Wipe Out

Photo by Myles RobinsonFor at least one day during July's U.S. Open and Gotcha Pro surf contest, county officials allowed surfers to enter the waves at Huntington Beach, even though water tests showed bacterial levels at the beach exceeded state limits.

Water-quality reports obtained by the Weekly show that on July 27, Orange County Sanitation District experts found high enterococci bacteria levels at a spot near Huntington Street, just south of the Huntington Pier, where 700 surfers competed July 19 through Aug. 1. A new state law effective the day before should have led to closure of the beach, and perhaps the contest.

That state law, Assembly Bill 411, requires the sanitation district to test for three forms of bacteria rather than just one and to report the results of those tests to county public-health officials daily rather than weekly.

Instead, reports of high bacteria levels from the July 27 test did not reach the county Health Care Agency's top water-quality specialist until Aug. 2. By then, the daily testing and reports revealed that levels of the enterococci bacteria had returned to normal.

After searching the district's telephone logs, spokesperson Michelle Tuchman said she "can't tell for certain if we called it in or didn't."

If the sanitation district had acted according to the new law and according to its state permit, the July 27 test results should have arrived at the office of Larry Honeybourne, the program chief of the county's water-quality section, on July 28. Honeybourne says, "We would have posted signs at [Huntington Street]," closing the beach.

Even closing that part of the beach might not have kept surfers dry. Honeybourne says state regulations don't require testing everywhere on the beach, just at selected points such as Huntington Street and the next closest site, 17th Street, which lies 6,000 feet to the north.
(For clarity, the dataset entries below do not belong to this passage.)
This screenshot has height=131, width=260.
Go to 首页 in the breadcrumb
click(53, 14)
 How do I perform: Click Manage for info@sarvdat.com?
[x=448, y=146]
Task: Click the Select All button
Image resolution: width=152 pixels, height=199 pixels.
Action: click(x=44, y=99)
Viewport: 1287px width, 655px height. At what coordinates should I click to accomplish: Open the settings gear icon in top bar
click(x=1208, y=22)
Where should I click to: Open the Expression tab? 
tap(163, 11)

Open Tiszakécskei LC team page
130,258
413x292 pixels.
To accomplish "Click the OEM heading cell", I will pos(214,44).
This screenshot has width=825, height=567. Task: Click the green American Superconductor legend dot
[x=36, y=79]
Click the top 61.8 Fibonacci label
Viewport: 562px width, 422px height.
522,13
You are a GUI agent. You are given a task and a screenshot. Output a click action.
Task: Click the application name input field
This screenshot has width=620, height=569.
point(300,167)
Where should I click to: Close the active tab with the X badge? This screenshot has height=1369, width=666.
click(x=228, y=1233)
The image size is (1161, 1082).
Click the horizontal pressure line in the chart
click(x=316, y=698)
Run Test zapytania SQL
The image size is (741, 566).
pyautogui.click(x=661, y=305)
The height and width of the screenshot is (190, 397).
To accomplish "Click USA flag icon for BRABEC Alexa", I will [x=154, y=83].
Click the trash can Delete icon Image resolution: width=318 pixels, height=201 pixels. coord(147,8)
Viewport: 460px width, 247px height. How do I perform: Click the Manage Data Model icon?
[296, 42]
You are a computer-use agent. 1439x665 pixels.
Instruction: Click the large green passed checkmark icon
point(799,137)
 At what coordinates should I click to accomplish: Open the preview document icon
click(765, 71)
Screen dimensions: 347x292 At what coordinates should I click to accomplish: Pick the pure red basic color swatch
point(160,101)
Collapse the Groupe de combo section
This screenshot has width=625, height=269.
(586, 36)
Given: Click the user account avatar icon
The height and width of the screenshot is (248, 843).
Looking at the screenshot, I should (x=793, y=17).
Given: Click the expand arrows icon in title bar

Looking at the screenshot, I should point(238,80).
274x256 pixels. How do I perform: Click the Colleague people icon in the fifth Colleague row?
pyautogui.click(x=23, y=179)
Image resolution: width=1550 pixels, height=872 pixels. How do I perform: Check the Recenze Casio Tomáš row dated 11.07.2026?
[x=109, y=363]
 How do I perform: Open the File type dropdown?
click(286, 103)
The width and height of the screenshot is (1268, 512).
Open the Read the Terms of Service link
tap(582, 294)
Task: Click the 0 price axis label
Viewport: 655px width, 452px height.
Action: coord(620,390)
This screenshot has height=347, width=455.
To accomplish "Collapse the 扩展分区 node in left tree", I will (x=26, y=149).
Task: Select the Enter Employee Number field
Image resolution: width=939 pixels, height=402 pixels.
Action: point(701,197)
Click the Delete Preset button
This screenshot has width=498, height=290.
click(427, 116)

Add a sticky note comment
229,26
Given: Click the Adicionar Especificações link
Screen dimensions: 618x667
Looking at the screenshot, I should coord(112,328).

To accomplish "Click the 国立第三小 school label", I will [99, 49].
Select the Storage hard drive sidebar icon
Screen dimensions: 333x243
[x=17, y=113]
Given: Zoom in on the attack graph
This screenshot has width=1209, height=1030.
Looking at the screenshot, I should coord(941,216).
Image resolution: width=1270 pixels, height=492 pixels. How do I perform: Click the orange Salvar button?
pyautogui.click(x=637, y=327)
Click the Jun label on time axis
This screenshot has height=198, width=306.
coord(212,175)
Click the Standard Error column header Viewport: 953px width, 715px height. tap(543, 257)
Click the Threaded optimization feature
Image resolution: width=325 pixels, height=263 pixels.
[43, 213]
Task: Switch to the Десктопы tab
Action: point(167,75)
Unless bacteria levels at both places rise above the state maximums, the sanitation district is not required to test at points in between, including the crowded surf zone near the Huntington Beach Pier, where Gotcha Pro surfers competed. Water tests at 17th Street remained within state limits throughout the contest.

Ian Cairns, event director for the Gotcha Pro and the U.S. Open, seemed surprised to learn of the high bacteria counts just south of the contest. He says officials didn't contact him with the results.

Cairns said the revelation was "obviously a major concern," but he skirted suggestions that the contest should have been shut down. "I don't think it's fair to single out Huntington Beach," he said. "I live in Aliso Viejo, and I can smell it. Why doesn't the sanitation department fix these problems? There are problems in all areas. As a surfer and promoter, I'm concerned every day of the week."

Exposure to the bacteria the county tests for can cause skin infections and mild to intense intestinal illness. It's impossible to know whether anyone entered the water when the beach ought to have been closed, and it's more difficult to determine whether anyone who may have entered the water actually got sick. Though county officials track ocean-related illness, few people with raging diarrhea are likely to think about public health.

"I've had dozens of people calling me with health problems [related to the ocean]," said Gordon LaBedz, a physician and member of the Surfrider Foundation. "When you get sick, do you call Larry Honeybourne? When people get sick, they call our national office in San Clemente. We don't do anything with the calls other than say, 'Oh, yeah, bummer.'"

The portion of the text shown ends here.